What you return must match the listing below character for character, minus any pictures.

_ _ _ _ _ _ _

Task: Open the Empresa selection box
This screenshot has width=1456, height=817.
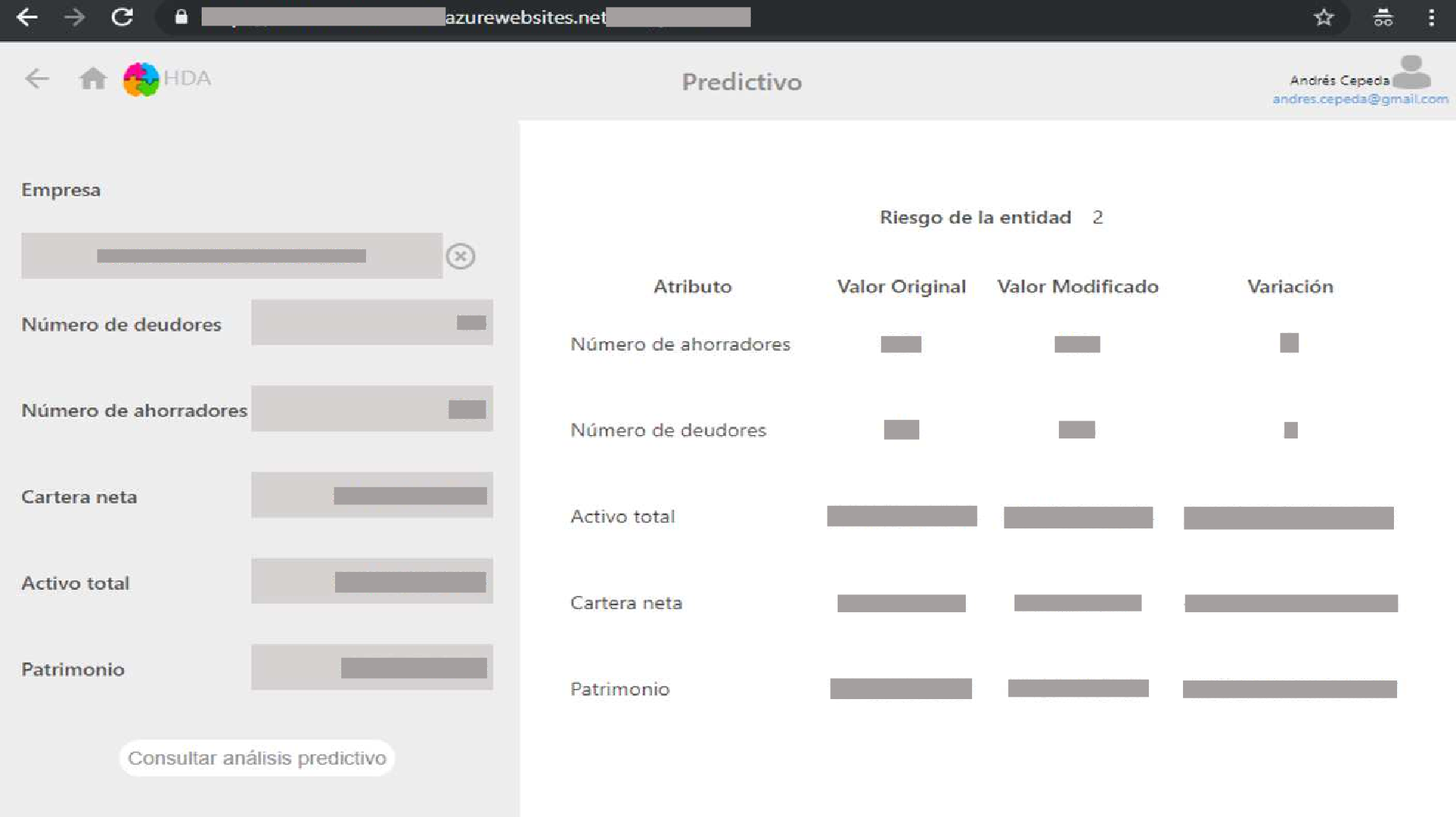Action: [231, 256]
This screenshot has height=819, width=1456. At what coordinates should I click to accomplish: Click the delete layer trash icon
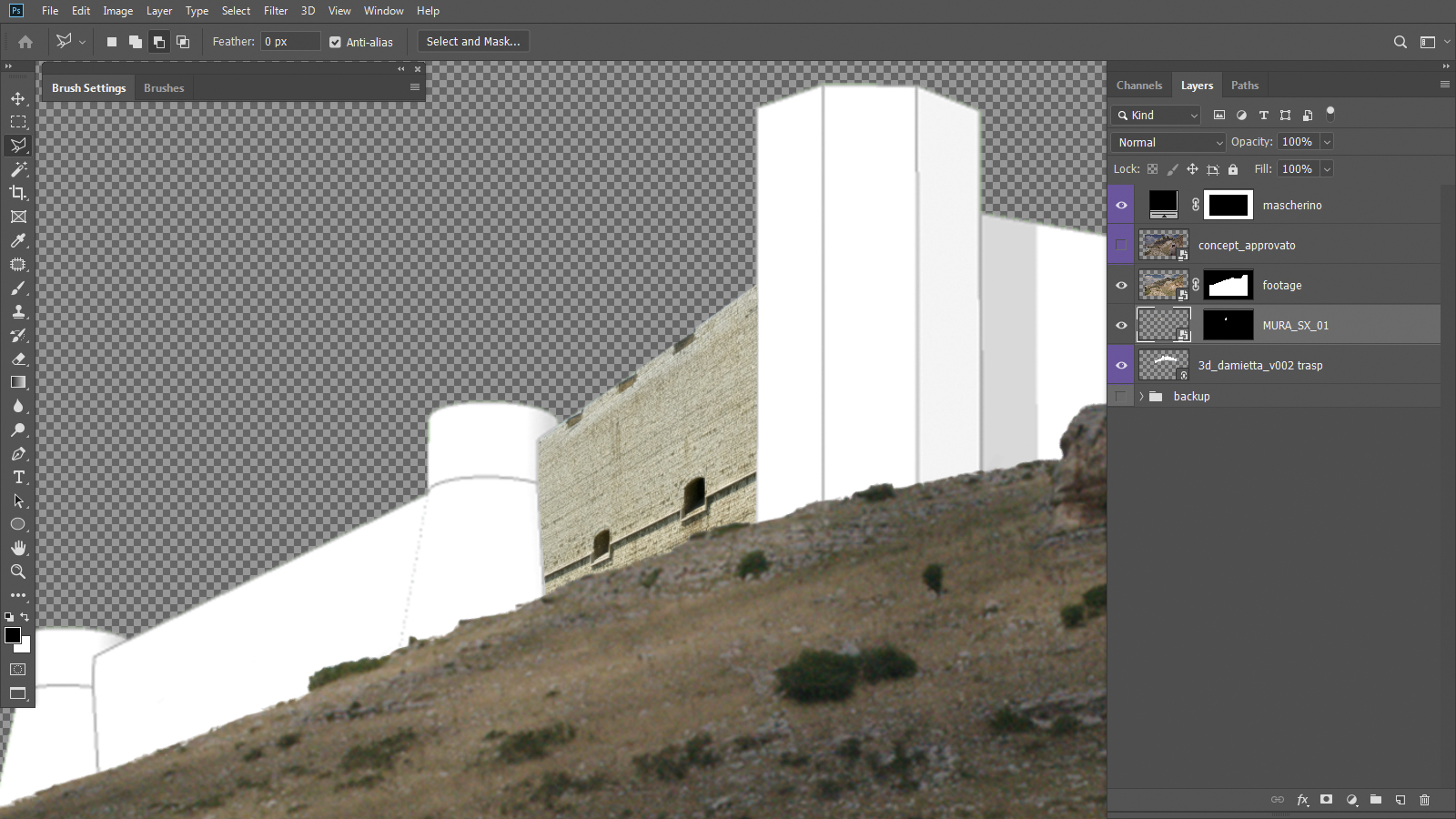point(1424,800)
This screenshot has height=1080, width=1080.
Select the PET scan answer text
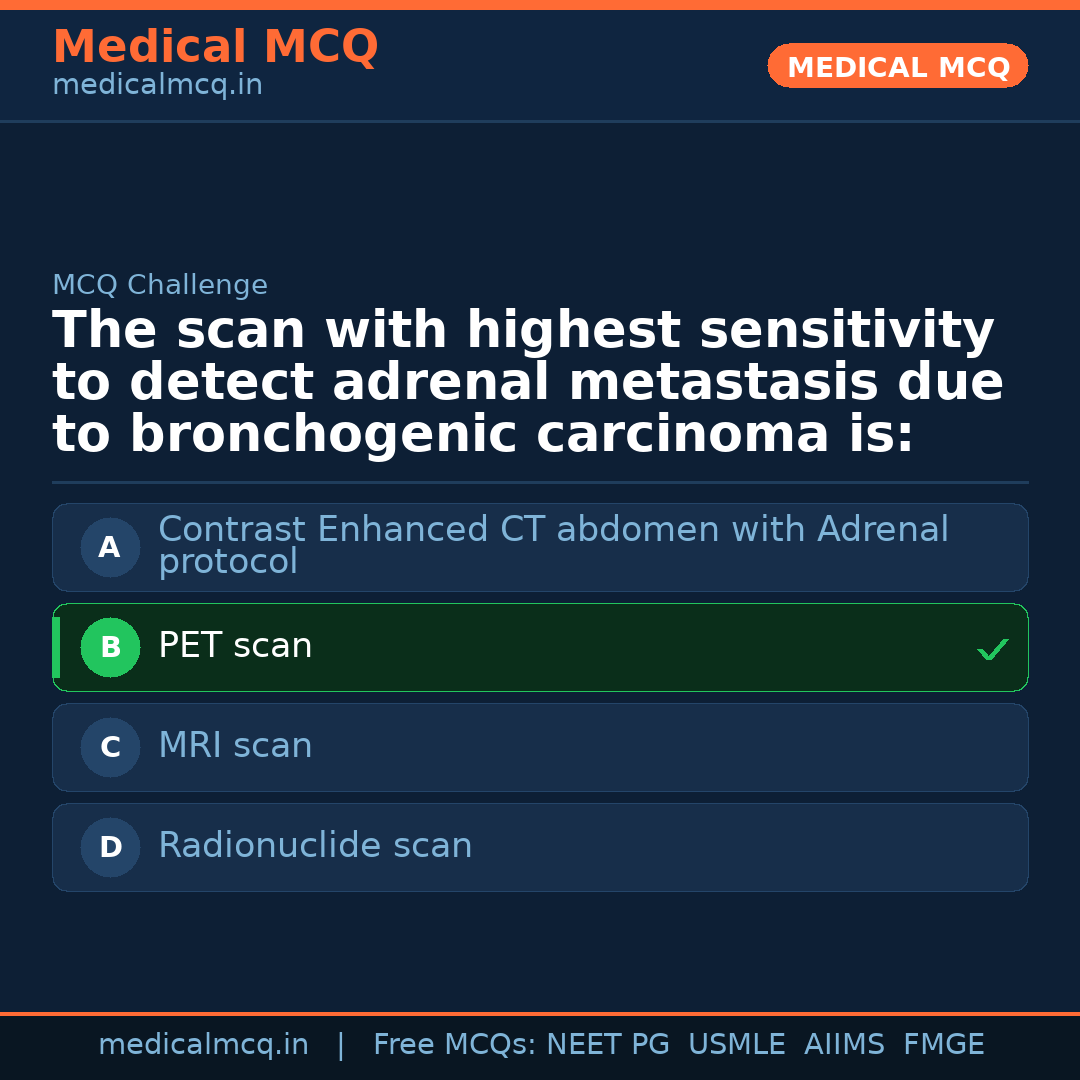coord(235,647)
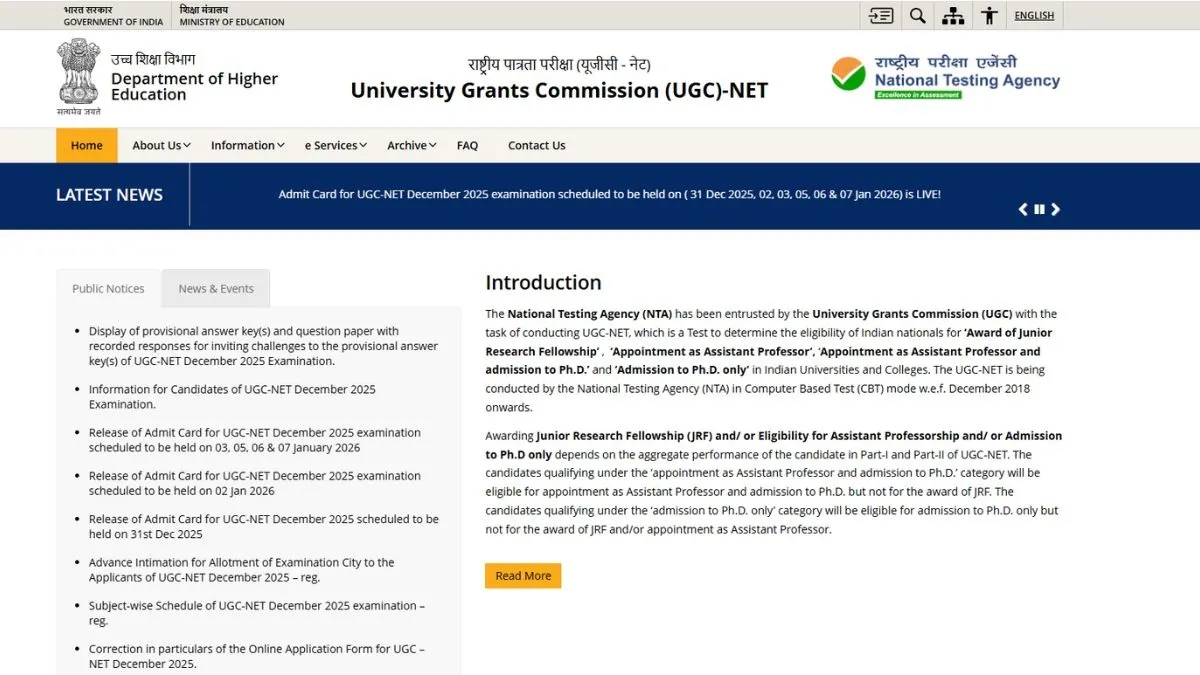Show next latest news item
This screenshot has width=1200, height=675.
point(1055,209)
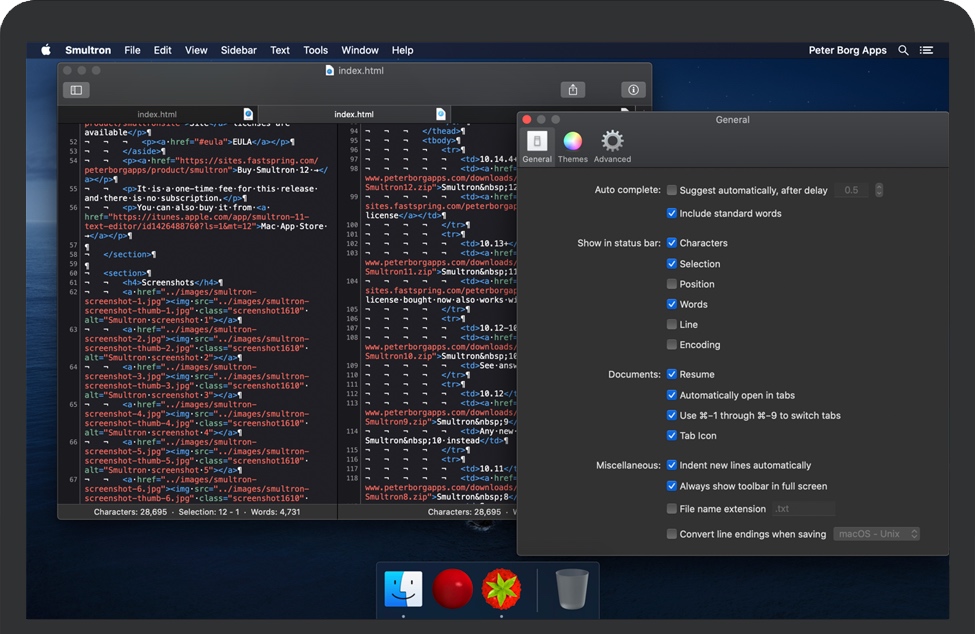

_ _ _ _ _ _ _

§ **SOLVED PROBLEM**
Task: Open the Empresa selection box
This screenshot has width=1456, height=817.
Action: [231, 256]
This screenshot has height=819, width=1456. At what coordinates should I click to accomplish: Click the delete layer trash icon
point(1424,800)
This screenshot has height=1080, width=1080.
Select the PET scan answer text
coord(235,647)
Show next latest news item
This screenshot has width=1200, height=675.
point(1055,209)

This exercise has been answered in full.